● Exercise details
Continue the guide on photographing race car action from the point where it stops, matching its tone and structure.

● Extracted text
How To Photograph Race Car Action And Crashes?
One of the most essential skills in motorsport photography is being able to photograph race cars in action. After all, that’s what motorsport is all about: the speed, the thrill, and the action, and for the average spectator, it’s the crashes.
Capturing action is one of the hardest parts of motorsport photography. Getting those jaw-dropping shots of wheels in the air, admittedly, involves quite a significant amount of luck – but ultimately, it’s about being in the right place at the right time.
Honing your skills to make sure that you’re good and ready when the moment arises is important. However, there are a couple of other things that you can do to better prepare yourself; after all, you can make your own luck rather than hope for that perfect set of circumstances to simply land in your lap.
Here are some of my favourite tips and tricks if you want to be better at photographing race cars in action:
Knowing The Track
First things first: in motorsport photography, action does not necessarily mean crashes. To capture the thrill of the race, don’t just focus on the situations where things go wrong.
Instead, look for sections of the track where cars bounce over kerbs, run wide and flick up dust, run close to walls or run two (or more) wide in overtaking opportunities. All of these scenarios can make for some seriously dramatic action shots that not only create great images but also tell the story of the race.
To make sure you’re prepared to hunt for these adrenaline-inducing images, it’s key to be familiar with the track. Knowing the racetrack will help you increase your chances of getting those perfectly timed action shots. Whether it’s checking out some old race footage before turning up, or arriving early in order to get your bearings, the better you know the track, the better understanding you’ll have when it comes to looking for pinch points and eyeing up sections of the track that are more likely to create action.
As a professional photographer, there’s no doubt that you’ll have practiced the technical aspects and know your way around your camera like no other. Extend this approach to your shooting environment, and you’ll be more than ready to pounce when those one-in-a-million opportunities come about.
Reading The Race
While practicing your art and perfecting your skills as much as you can and as frequently as you can is crucial, remember that the bulk of the action is during the race, not the practice or qualifying runs. During practice and qualifiers, racers’ main goal is to chase setup and lap time, and it’s very rare to see any action during these sessions. There are always exceptions, but during these pre-race runs, drivers are very aware and try to avoid action for the most part.
Races, on the other hand, are all about the action. It’s no longer about a single lap time, or getting a feel for the track; everyone out there has exactly the same goal – to beat the competition.
This is why being able to read the race will help you capture those all-important action photos. Sharp corners, places creating bottlenecks, the start of the race when all the cars are bunched together are all excellent opportunities as it’s going to be more likely that the cars are going to be putting passing moves on one another.
Pitstops and strategy will also see certain cars moving through the field, so you’ll need to be aware of this. Finally, knowing the competitors is also a contributing factor; you wouldn’t find a Formula 1 photographer who didn’t have an eye trained on Pastor Maldonado (or this year Nikita Mazepin) throughout a race. Some drivers and categories are just more likely to create action, so keep an eye on them when you can.
If you’re just starting out, it may be more difficult to read the race and understand what drives action at first, so do your research: watch videos of races on the specific track you’re going to work on, shadow other photographers to figure out the best angles, and look at images from older races to single out the best spots and moments when you can capture the most action.

● Given information
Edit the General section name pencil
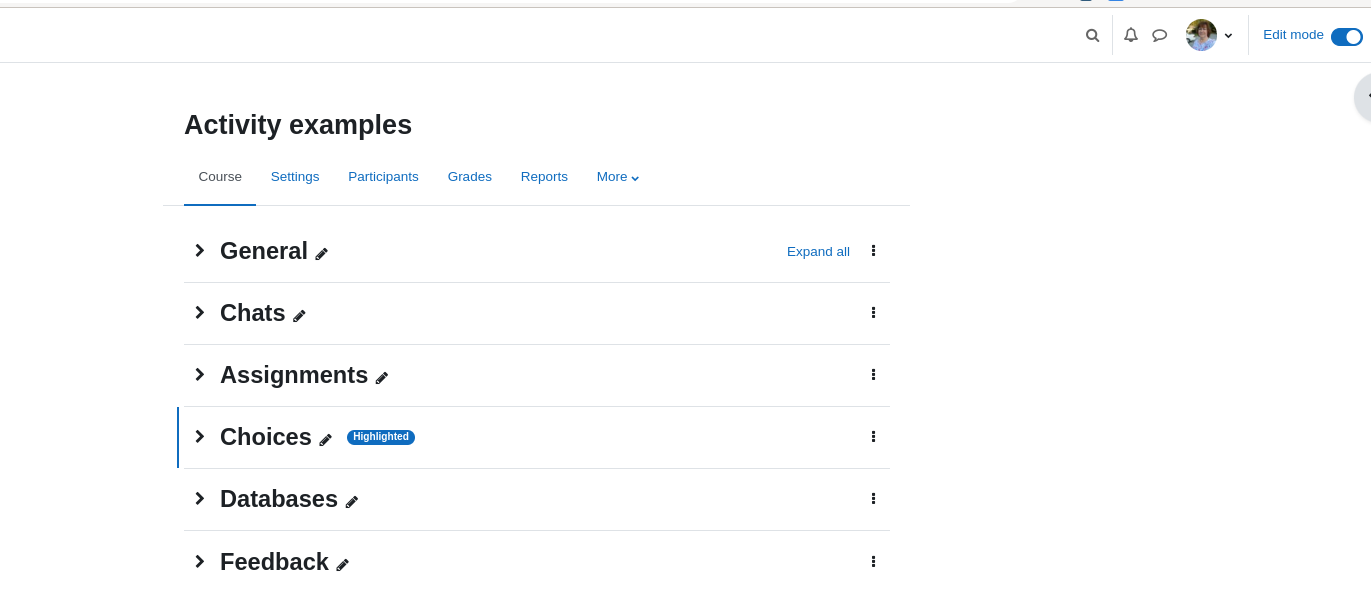Viewport: 1371px width, 590px height. click(322, 254)
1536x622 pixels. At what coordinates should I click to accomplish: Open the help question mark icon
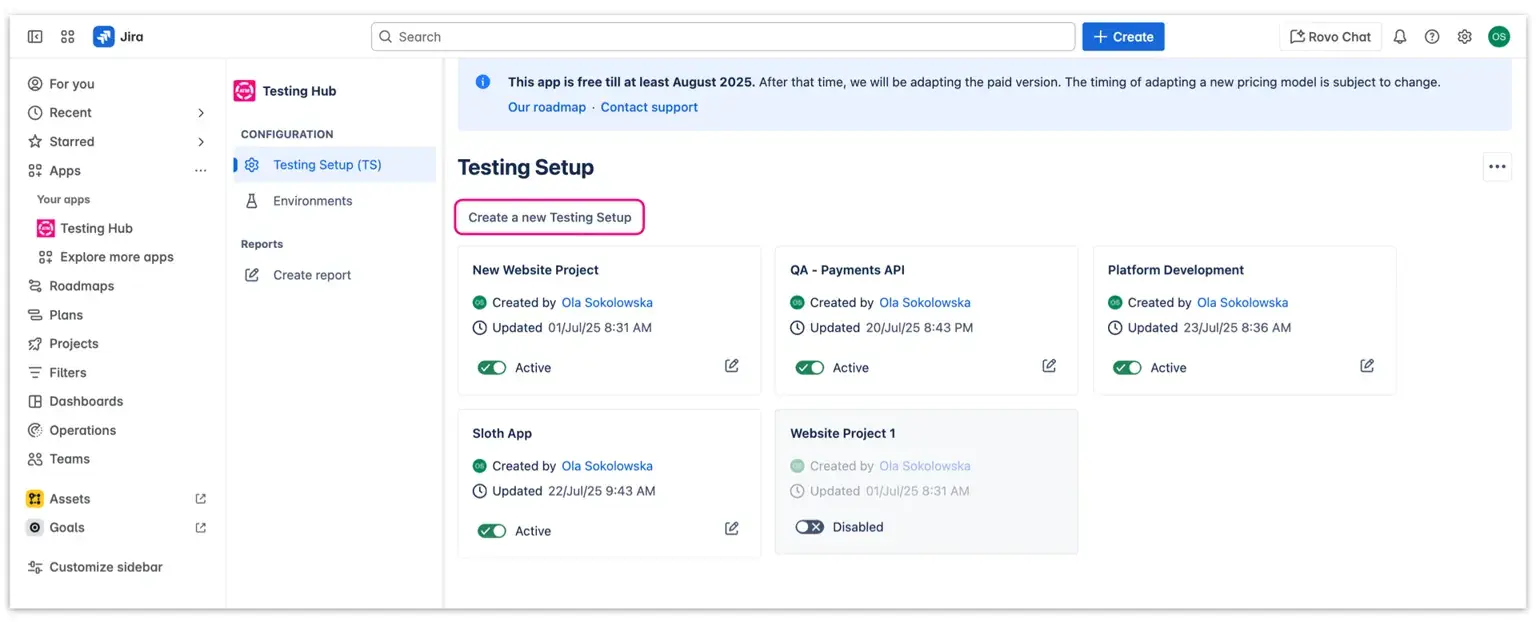point(1432,36)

● Output below
Go through the entry list to see who is racing, and who is the most likely to stir up trouble; in addition to capturing pure action, it’s also important to convey the story of the race in images where the two biggest rivals are going at it neck to neck, for example.
Using Fast Shutter Speed for Sharp Photos
You will never find a motorsport photographer using a slow shutter speed during the start of a race (at least, not on purpose). This is because the start of a race is when there’s most likely to be a crash or some other kind of noticeable action, and you’ll want the sharpest, crispest images if this is the case.
This might sound like a grim train-of-thought, but crashes and bashes are all part of the sport, and although they may not be a pleasant experience for those involved, they’re an equal part of the race, and capturing a decent photo of this kind of occurrence is crucial.
Keep in mind, however, that with a fast shutter speed, you freeze the action and if you don’t have that in mind, it can simply look like cars are parked on the circuit – but your goal is to show how fast the cars are going. Because of this, I personally find that, when using a fast shutter speed, it’s best to shoot the or cars directly head-on. This allows you to hide the lack of movement in the wheels and is the best way to achieve a balance between sharp photos and action.
In addition, dust and tyre smoke indicate movement just as well as motion blur, so they can also be used to display the fast-paced action that’s going on. Once again, it all goes back to being well-prepared and reading the track and the race to spot those golden opportunities.
Learning Your Lessons
As long as there has been motorsport and cameras, there have always been stories of that missed shot.
Ask any motorsport photographer, and they’ll have several stories of that one-in-a-lifetime action shot they just didn’t quite manage to get, and how it kept them awake at night for the following week.
The key, like any setback, is not to let it get to you. As they say, you either win, or you learn: instead of kicking yourself over it, simply have a think as to why you missed it, and what things you can do differently next time to make sure you don’t miss an opportunity like that again.
Nobody notices the shot you didn’t take; the most famous action shots of all time – whether that’s boxing matches, animals in the wild, or anything else – might have been a little better if they’d been captured a few seconds before or after, but no one will ever know.
Don’t dwell on what you’ve missed: regret and guilt are the most unproductive states of mind. Instead, learn your lessons, work hard, and prepare better for the next race to make sure you ace it.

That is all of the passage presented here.